While things are opening up again, brewers now face a second challenge – this one government-induced. The province temporarily froze taxes for breweries but ended the program and called for brewers to pay their deferred taxes.

“When COVID hit, it really knocked the industry onto its heels,” said Scott Simmons, president of Ontario Craft Brewers.  “It was great the government deferred those taxes, and now that they’re coming due, there’s still a lot of debt to pay back. This will be an issue coming out of the pandemic — the ability to pay the tax burden is going to be a huge barrier for most brewers.”

Simmons said there were 322 craft breweries in Ontario before the pandemic. Industry sales dropped as much as 77 per cent through the early days of the pandemic, with costs still mounting as reluctant drinkers opt to stay home rather than go out. Breweries are working on new business models to boost their revenue as the pandemic’s fourth wave further reduces capacity limits at bars and restaurants.

Overflow set up an e-commerce website to sell its beer just before the pandemic. It didn’t gain much momentum at first, but it did pick up speed during the pandemic and ended up accounting for 95 per cent of sales. 

Online revenue is substantial, Fennell said, but profits are low. The brewery is enhancing its customer base by stocking its products in 180 LCBOs and major Ontario grocery stores.

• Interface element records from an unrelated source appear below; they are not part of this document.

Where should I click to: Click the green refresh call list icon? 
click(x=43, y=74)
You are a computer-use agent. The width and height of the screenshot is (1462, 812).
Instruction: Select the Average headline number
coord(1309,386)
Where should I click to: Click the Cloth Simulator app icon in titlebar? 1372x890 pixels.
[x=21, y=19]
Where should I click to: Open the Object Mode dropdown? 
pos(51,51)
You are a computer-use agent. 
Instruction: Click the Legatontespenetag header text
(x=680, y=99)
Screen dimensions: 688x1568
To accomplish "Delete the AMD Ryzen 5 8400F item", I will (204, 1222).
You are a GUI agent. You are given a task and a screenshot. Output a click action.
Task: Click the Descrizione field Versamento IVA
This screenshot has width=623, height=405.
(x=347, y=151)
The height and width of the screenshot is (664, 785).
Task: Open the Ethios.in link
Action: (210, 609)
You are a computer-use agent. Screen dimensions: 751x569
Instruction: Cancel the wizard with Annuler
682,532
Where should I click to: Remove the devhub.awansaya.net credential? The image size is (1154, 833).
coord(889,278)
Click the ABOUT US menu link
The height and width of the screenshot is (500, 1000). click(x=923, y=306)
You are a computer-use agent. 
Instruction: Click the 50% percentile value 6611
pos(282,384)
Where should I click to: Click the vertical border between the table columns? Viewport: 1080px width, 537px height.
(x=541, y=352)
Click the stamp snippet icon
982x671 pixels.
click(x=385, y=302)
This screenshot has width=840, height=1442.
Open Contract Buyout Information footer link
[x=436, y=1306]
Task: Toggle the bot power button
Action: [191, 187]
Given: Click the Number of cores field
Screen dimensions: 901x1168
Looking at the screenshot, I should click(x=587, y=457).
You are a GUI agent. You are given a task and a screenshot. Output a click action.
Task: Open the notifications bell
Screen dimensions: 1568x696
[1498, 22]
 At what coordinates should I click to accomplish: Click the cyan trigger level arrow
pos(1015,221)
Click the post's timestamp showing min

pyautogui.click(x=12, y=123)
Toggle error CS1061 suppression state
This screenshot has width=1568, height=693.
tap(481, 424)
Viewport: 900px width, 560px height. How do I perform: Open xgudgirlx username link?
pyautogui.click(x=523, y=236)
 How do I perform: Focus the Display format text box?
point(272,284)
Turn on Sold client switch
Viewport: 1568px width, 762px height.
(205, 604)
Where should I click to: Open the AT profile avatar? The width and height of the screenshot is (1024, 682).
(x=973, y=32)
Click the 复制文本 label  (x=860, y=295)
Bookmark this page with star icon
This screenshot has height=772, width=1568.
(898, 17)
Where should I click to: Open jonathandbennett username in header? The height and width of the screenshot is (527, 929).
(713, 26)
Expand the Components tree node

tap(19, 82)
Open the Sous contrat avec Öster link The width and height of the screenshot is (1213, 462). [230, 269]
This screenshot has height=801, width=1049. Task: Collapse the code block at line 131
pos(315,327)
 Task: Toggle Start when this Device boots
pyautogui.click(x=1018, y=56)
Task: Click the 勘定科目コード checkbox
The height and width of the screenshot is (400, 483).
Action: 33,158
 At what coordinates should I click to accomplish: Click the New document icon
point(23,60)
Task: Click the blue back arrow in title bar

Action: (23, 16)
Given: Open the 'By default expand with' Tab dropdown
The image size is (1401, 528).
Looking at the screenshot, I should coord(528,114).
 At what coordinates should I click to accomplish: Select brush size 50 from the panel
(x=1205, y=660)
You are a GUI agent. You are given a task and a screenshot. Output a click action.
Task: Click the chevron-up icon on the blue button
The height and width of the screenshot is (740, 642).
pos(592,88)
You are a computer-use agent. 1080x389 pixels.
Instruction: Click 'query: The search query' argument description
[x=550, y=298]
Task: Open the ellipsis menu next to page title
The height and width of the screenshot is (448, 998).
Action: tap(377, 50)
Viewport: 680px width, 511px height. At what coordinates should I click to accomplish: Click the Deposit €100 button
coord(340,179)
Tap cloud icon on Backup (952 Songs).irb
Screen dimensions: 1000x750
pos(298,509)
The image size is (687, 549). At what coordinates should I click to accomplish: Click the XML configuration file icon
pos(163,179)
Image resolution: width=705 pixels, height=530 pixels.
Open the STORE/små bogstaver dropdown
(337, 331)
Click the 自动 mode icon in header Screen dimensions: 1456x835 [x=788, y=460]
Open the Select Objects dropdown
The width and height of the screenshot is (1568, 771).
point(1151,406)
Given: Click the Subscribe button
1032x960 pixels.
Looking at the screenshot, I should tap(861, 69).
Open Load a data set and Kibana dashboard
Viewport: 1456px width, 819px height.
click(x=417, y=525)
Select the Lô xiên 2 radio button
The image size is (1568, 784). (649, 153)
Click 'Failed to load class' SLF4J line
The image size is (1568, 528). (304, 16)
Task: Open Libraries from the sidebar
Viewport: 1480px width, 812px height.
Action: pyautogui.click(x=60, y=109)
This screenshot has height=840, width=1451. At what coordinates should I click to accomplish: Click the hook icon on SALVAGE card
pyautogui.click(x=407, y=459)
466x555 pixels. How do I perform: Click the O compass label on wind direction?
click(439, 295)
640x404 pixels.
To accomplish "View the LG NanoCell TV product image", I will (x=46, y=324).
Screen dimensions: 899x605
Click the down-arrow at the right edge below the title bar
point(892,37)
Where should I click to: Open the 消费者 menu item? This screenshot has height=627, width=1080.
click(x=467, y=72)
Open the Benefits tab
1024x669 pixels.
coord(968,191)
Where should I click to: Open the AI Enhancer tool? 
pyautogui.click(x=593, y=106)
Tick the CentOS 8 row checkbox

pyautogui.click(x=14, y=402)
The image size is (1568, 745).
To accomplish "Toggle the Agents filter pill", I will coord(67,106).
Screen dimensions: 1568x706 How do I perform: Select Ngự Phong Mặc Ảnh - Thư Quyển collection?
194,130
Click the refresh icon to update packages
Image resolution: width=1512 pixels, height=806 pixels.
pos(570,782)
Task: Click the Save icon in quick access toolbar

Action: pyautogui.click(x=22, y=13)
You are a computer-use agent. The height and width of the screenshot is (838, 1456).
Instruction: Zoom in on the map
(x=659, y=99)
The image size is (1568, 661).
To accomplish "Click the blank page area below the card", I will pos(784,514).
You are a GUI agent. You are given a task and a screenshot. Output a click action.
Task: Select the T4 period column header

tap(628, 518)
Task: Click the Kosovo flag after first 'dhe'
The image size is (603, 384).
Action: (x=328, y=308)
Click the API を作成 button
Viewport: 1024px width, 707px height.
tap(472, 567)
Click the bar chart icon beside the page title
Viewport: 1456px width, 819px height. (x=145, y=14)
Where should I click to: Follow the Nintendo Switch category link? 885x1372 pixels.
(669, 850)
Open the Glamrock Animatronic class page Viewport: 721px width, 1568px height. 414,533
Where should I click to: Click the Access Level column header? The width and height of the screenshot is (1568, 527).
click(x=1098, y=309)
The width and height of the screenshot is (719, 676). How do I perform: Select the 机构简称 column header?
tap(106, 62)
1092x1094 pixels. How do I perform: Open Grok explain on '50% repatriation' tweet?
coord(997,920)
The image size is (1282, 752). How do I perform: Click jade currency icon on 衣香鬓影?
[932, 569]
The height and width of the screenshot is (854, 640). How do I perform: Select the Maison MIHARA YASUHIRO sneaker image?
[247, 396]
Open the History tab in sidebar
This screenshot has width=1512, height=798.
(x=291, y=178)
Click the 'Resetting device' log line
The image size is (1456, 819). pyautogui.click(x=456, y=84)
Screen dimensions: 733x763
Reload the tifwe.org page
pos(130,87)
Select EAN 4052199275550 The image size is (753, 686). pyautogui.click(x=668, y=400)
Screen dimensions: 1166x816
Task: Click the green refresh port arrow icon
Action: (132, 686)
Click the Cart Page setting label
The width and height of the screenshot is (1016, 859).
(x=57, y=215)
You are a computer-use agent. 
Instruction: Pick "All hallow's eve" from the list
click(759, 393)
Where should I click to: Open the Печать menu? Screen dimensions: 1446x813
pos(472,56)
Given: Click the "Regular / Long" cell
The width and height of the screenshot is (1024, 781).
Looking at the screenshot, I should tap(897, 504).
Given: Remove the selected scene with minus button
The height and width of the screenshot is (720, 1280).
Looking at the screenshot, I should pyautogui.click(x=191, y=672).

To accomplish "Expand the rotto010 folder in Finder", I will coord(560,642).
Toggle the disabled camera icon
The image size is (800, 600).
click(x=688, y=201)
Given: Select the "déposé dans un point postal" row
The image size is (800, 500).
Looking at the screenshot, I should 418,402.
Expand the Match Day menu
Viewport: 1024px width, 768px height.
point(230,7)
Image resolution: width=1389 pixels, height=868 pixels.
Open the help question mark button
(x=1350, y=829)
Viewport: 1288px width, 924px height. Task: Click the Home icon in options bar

Beau’s, meanwhile, is looking to the skies for its salvation. It struck a deal with Porter Airlines to be its official beer – a new market that will get its brand in front of more consumers.

“We know that this is going to get our beer into lots of people’s hands,” Beau’s co-founder and CEO Steve Beauchesne said. “That volume alone is going to be big, but then on top, what we’re hoping is that a lot of people who’ve never heard of Beau’s before also get to try it. There’s still a lot of people in Toronto, in Halifax and (places) like that that still need to get introduced to our beer. This is a great way for us to do it.”

In 2019, Porter served 250,000 cans of beer from the previous supplier, Toronto’s Ace Hill brewery. While Beauchesne said it might take a while for volumes to hit that level as the airline industry recovers from the effects of COVID-19, he’s hoping the deal will help put his business on the map with beer lovers beyond its traditional customer base of eastern Ontario.